Next US Elections: Open Source vs. Commercial Software?

Next US Elections: Open Source vs. Commercial Software?

By Jack M. Germain

Sep 7, 2017 4:10 PM PT


San Francisco in January could become the first U.S. city to adopt open source software to run its voting machines.

City officials last month authorized consulting group
Slalom to prepare a report on the benefits and challenges involved in using an open source voting machine platform. The city voted to pay Slalom US$150,000 for its research.

Meanwhile, the city this year will pay
Dominion Voting Systems $2.3 million to renew its contract for the company’s proprietary voting machine software. That system is nearing the end of its life cycle.

Officials hope a move to open source will make San Francisco’s voting software more transparent and secure, as well as less costly. The expectation is that an open source voting machine program would offer more security against hack attacks.
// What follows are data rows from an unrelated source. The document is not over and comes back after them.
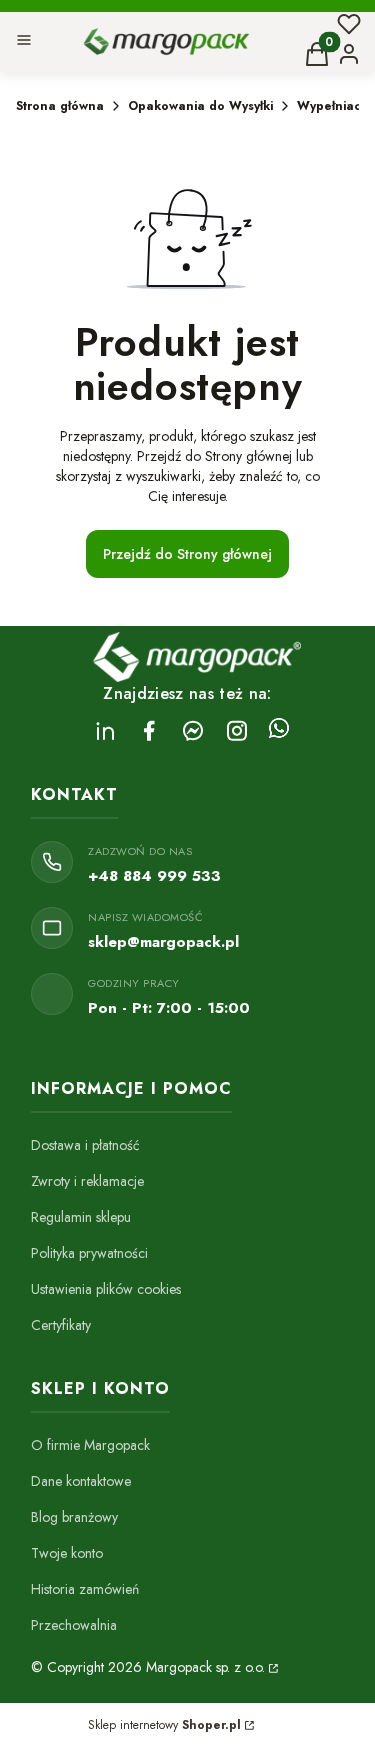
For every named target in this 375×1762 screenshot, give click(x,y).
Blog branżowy (74, 1517)
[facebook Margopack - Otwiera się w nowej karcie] (149, 730)
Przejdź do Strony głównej (187, 554)
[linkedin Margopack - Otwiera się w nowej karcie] (105, 730)
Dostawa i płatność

If the city should develop its own system, it then could provide the code to other cities.

Unlike proprietary software, open source code is available to anyone to vet potential security breaches. Users would not incur purchasing or subscription and licensing fees.

“Simply moving from closed to open source can help us to get to a start in increasing the security of the voting system,” said Jason Kent, CTO at San Francisco-based security consulting company
AsTech.

“However, it isn’t without some considerations that will have to be addressed,” he told LinuxInsider.